■ **指示内容**
データの冒頭から「click(182, 15)」を含む行までを、両端の行も含めて一字一句変えずに抜き出してください。画像は出力に含めないでください。

■ **保存データ**
☆ ☆ ☆ ☆ ☆

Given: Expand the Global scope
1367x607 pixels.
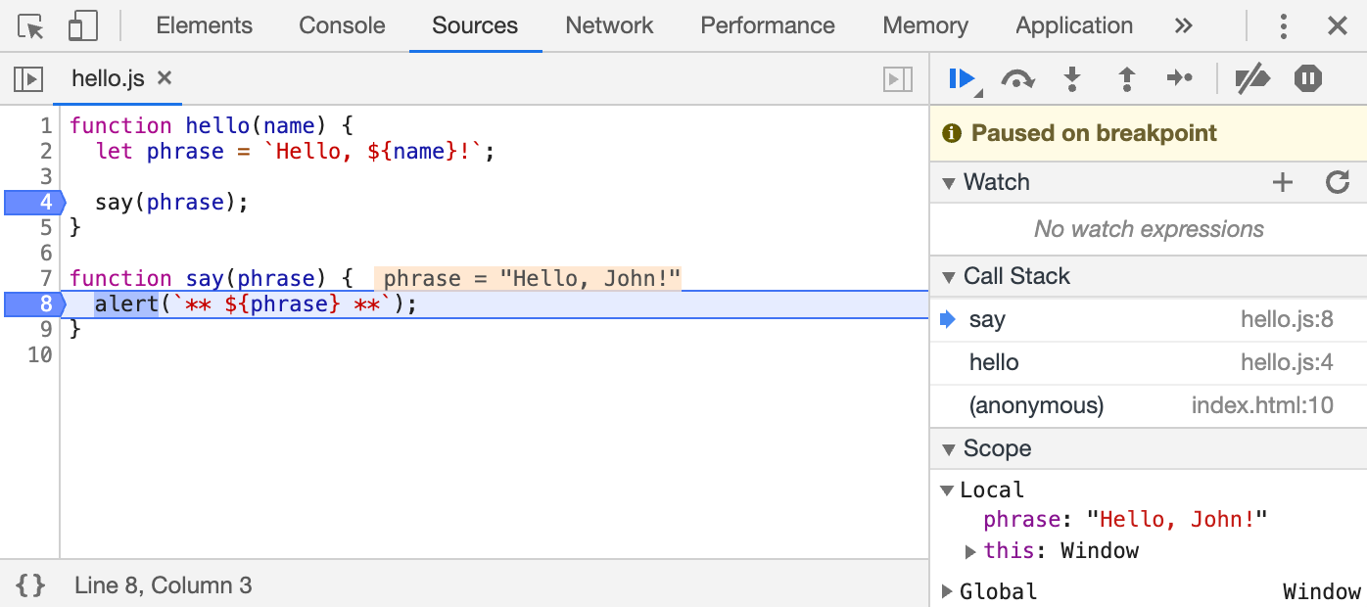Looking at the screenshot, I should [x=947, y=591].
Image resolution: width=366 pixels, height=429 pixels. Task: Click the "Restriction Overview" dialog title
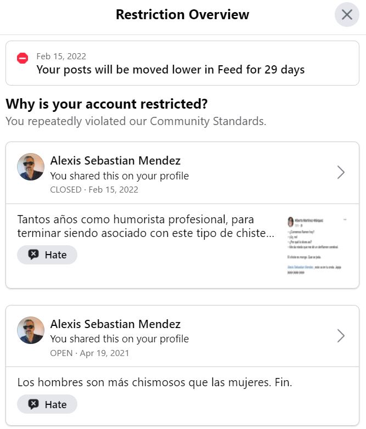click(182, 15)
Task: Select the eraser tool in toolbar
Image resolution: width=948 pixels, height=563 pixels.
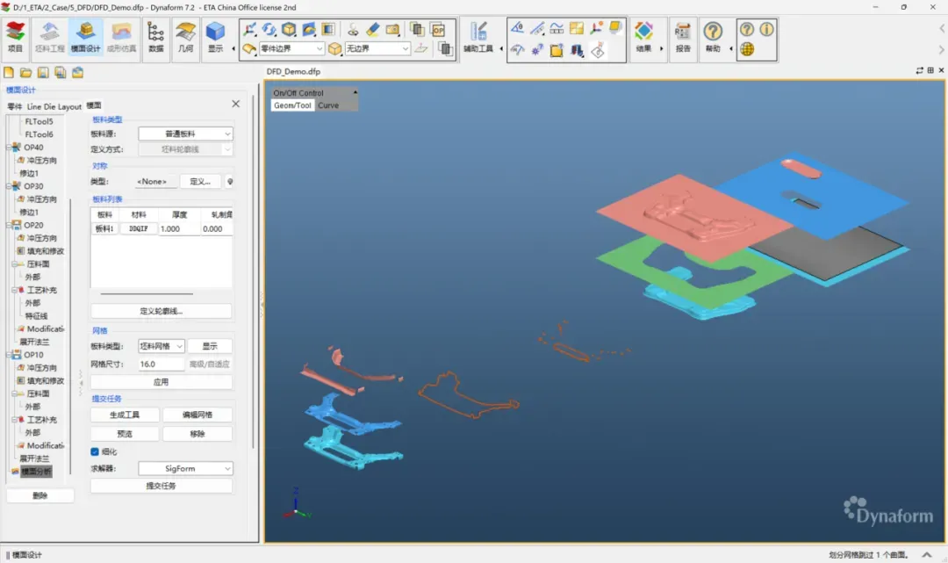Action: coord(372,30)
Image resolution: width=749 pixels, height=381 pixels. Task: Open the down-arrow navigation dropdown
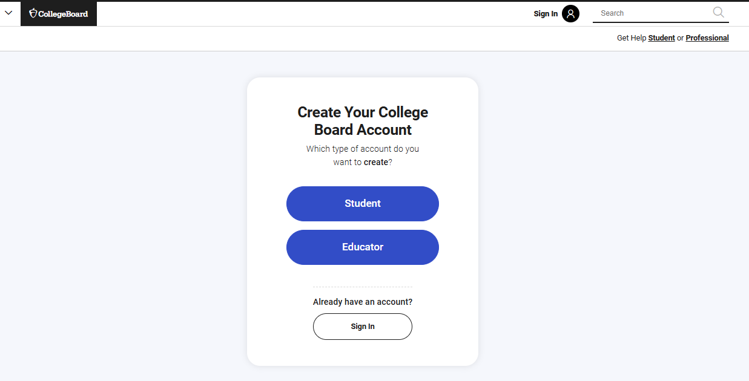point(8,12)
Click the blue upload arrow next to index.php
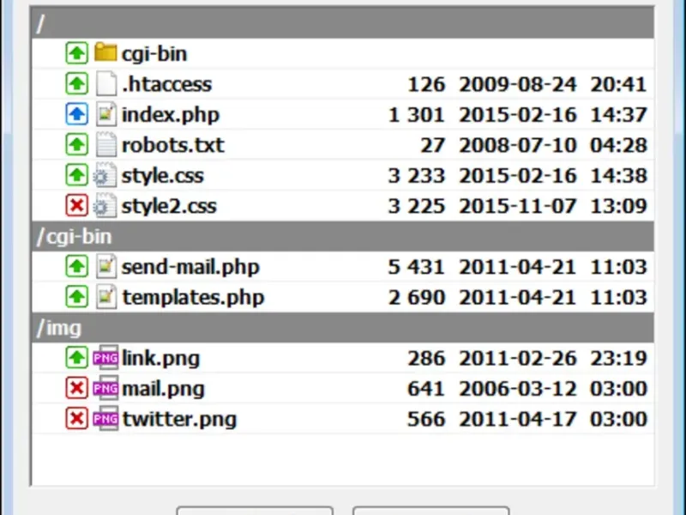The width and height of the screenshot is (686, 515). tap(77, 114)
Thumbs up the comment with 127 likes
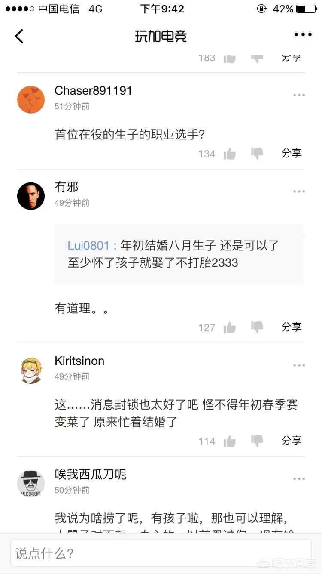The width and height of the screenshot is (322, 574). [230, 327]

☆ ☆ ☆ ☆ ☆

■ **出力**
Given: Expand the Global scope
1367x607 pixels.
Looking at the screenshot, I should [x=947, y=591].
Image resolution: width=366 pixels, height=429 pixels. Task: Click the "Restriction Overview" dialog title
click(182, 15)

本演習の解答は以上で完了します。